> LE TUE CONSEGNE:
a) Trascrivi fedelmente il brano del testo su Marfa che va da "Nelle ultime settimane" fino a "trova El Paso.".
b) Rispondi brevemente, sulla base del testo su Marfa, alle seguenti domande:
(i) In che anno Donald Judd scelse la cittadina come suo rifugio?
(ii) Di quale percentuale sono aumentati i visitatori del Big Bend nell'ultimo mese rispetto allo scorso anno?
(iii) A quale testata ha rilasciato un'intervista Ramming?

> TESTO DELL'ESERCIZIO:
Nelle ultime settimane infatti, il Texas occidentale, in particolare la contea di Presidio, presenta uno scenario da incubo: il numero di contagi continua ad aumentare, così come il numero delle vittime. Nessun lockdown imposto dalle autorità, tamponi disponibili solo ogni due o quattro settimane, mentre l’ospedale COVID più vicino si trova El Paso.
Quella che era solo una piccola cittadina di passaggio a sette ore di macchina da Austin, oggi è conosciuta come la Mecca del Minimalismo e punto di riferimento per l’arte contemporanea dove è obbligatorio recarsi in pellegrinaggio almeno una volta nella vita, seguendo le orme di Donald Judd che, per primo, nel 1977, la scelse come suo rifugio, inaugurando in un ex fortino militare la Fondazione Chinati, nel 1986.
Se la Fondazione, la galleria Shy Marfa e altri importanti centri d’arte hanno deciso di chiudere le loro porte a causa della situazione fuori controllo, molte attività hanno però continuato ad accogliere i visitatori come se nulla fosse.
Negli ultimi mesi molti turisti sono arrivati nella cittadina sperando che una fuga in campagna significasse minor rischio di contagio. Secondo quanto raccontato dagli artisti, i ristoranti sono pieni, gli hotel al completo e nell’ultimo mese il Big Bend, il parco nazionale situato lungo il confine con il Messico, tappa finale obbligatoria dopo un weekend a Marfa, ha registrato un aumento del 20% dei visitatori rispetto allo scorso anno.
Le linee guida imposte, come l’obbligo di mascherina al chiuso, limite di posti e distanziamento, non vengono rispettate. “Il minimo che possiamo fare adesso è far sapere alla gente che non è davvero sicuro venire qui”, ha detto Brill. “Amo così tante persone che vivono in questa comunità e ora corrono il rischio reale di morire perché qualcuno possa mangiare una enchilada in un ristorante elegante.”
Anche il collettivo Z Ranch che solitamente utilizza la vecchia struttura che ospita l’opera di Ramming e Brill come spazio espositivo, si è unito alla protesta locale, affiggendo un poster dove si legge la scritta: “This town chooses your dollars over the safety of the people who live here.”
“È frustrante vedere altre persone trarre profitto da questa situazione invece di fare quello che dovrebbero per proteggere la comunità” ha detto Ramming in un’intervista ad Hyperallergic “La nostra è un’affermazione aggressiva, ed è sicuramente una dichiarazione anti-turistica, ma rispecchia quello che proviamo”
Una riflessione però sorge spontanea. Se in questi tempi incerti siamo tutti costretti a prendere le distanze fisicamente, ricorrendo ad altri modi, quasi mai efficaci, per sentirci più vicini, è giusto che l’arte venga usata per creare altre barriere?

> VOCI ESTRATTE:
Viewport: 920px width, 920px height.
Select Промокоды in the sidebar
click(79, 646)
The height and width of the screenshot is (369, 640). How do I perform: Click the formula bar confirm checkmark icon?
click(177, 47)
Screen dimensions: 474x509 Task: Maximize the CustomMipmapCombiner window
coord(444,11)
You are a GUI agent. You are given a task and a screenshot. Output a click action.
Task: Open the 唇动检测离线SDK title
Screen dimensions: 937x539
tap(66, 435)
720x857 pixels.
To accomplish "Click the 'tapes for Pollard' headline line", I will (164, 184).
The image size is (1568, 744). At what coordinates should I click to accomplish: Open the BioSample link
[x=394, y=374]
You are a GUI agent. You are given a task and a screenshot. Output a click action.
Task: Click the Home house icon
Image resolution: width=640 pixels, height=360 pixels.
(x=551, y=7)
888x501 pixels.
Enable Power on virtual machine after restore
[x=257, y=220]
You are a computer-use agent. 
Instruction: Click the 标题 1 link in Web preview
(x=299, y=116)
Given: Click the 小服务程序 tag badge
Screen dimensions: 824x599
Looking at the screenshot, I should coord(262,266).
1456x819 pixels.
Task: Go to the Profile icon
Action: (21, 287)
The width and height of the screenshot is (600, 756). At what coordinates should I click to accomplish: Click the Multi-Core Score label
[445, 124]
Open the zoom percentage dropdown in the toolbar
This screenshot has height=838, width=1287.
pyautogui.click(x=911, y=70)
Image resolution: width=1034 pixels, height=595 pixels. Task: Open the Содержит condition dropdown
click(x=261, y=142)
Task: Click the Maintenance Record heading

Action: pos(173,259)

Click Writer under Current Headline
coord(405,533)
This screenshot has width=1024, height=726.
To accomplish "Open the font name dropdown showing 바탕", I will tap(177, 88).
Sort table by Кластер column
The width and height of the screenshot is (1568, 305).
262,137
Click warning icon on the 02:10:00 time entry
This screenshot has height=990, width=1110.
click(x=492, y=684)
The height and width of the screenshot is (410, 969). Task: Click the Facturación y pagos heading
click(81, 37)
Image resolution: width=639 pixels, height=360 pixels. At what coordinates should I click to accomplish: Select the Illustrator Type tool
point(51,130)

> RISPOSTE NUMERATE:
a)
Nelle ultime settimane infatti, il Texas occidentale, in particolare la contea di Presidio, presenta uno scenario da incubo: il numero di contagi continua ad aumentare, così come il numero delle vittime. Nessun lockdown imposto dalle autorità, tamponi disponibili solo ogni due o quattro settimane, mentre l’ospedale COVID più vicino si trova El Paso.

b)
(i) Nel 1977.
(ii) Del 20%.
(iii) Ad Hyperallergic.